FICHE QUESTION
11ème législature
Question N° : 797  de  Mme   Mathieu-Obadia Jacqueline ( Rassemblement pour la République - Alpes-Maritimes ) QOSD
Ministère interrogé :  intérieur
Ministère attributaire :  intérieur
Question publiée au JO le :  10/05/1999  page :  2740
Réponse publiée au JO le :  12/05/1999  page :  4295
Rubrique :  baux
Tête d'analyse :  location
Analyse :  presbytères. réglementation
Texte de la QUESTION : Mme Jacqueline Mathieu-Obadia appelle l'attention de M. le ministre de l'intérieur sur la location des presbytères.
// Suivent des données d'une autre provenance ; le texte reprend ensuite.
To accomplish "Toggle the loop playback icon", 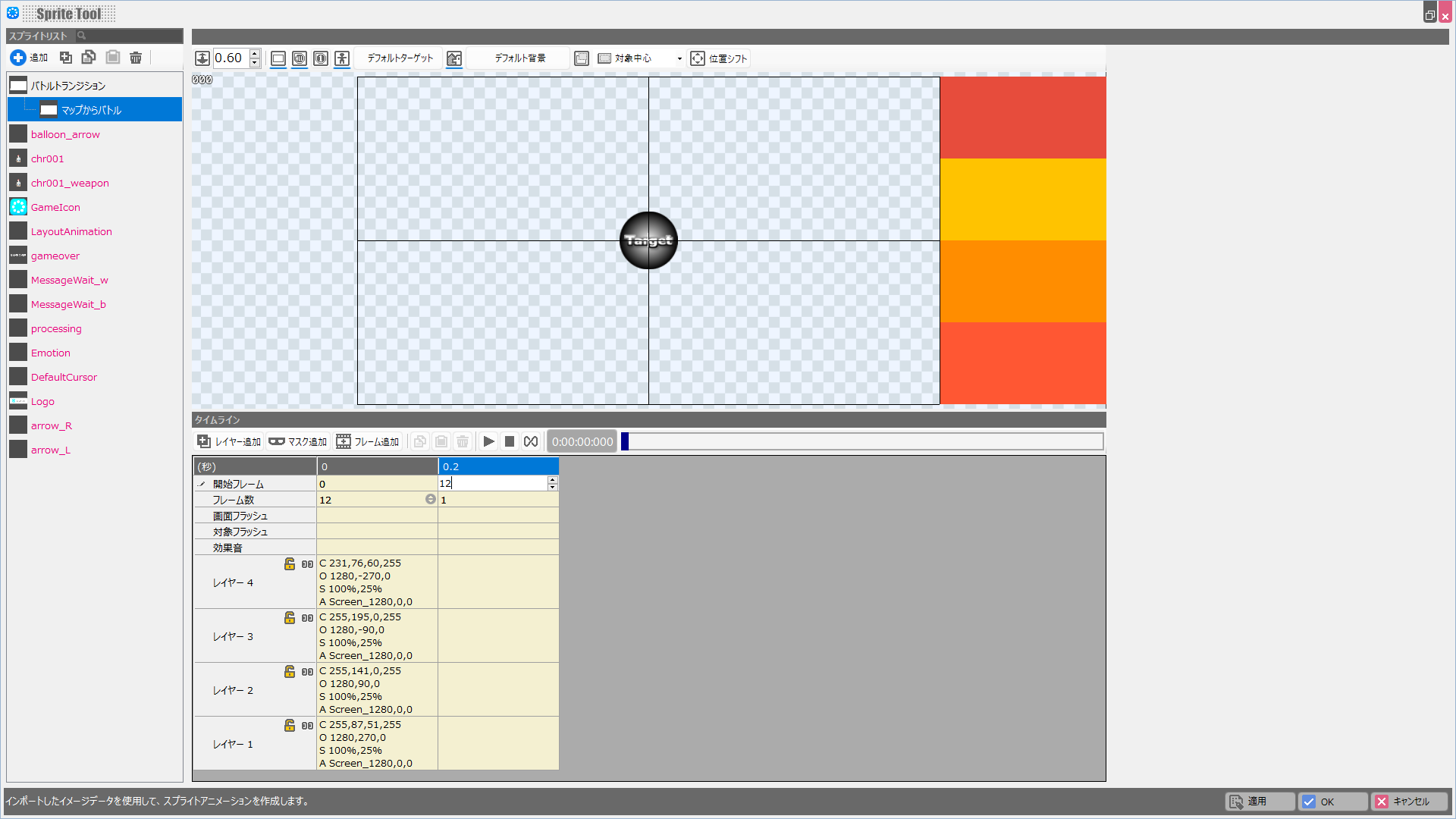I will coord(531,441).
Dans les Alpes-Maritimes, le préfet a estimé que les presbytères, considérés comme des logements appartenant au domaine privé des communes, étaient soumis à bail à titre onéreux sur la base de l'estimation des services fiscaux. Cette analyse a conduit à une augmentation des loyers des presbytères de Nice telle que l'association diocésaine se trouve hors d'état de les acquitter. Aussi elle souhaiterait savoir quels assouplissements peuvent être apportés à la loi de 1905 concernant la location des presbytères par les diocèses afin qu'ils puissent payer une redevance raisonnable.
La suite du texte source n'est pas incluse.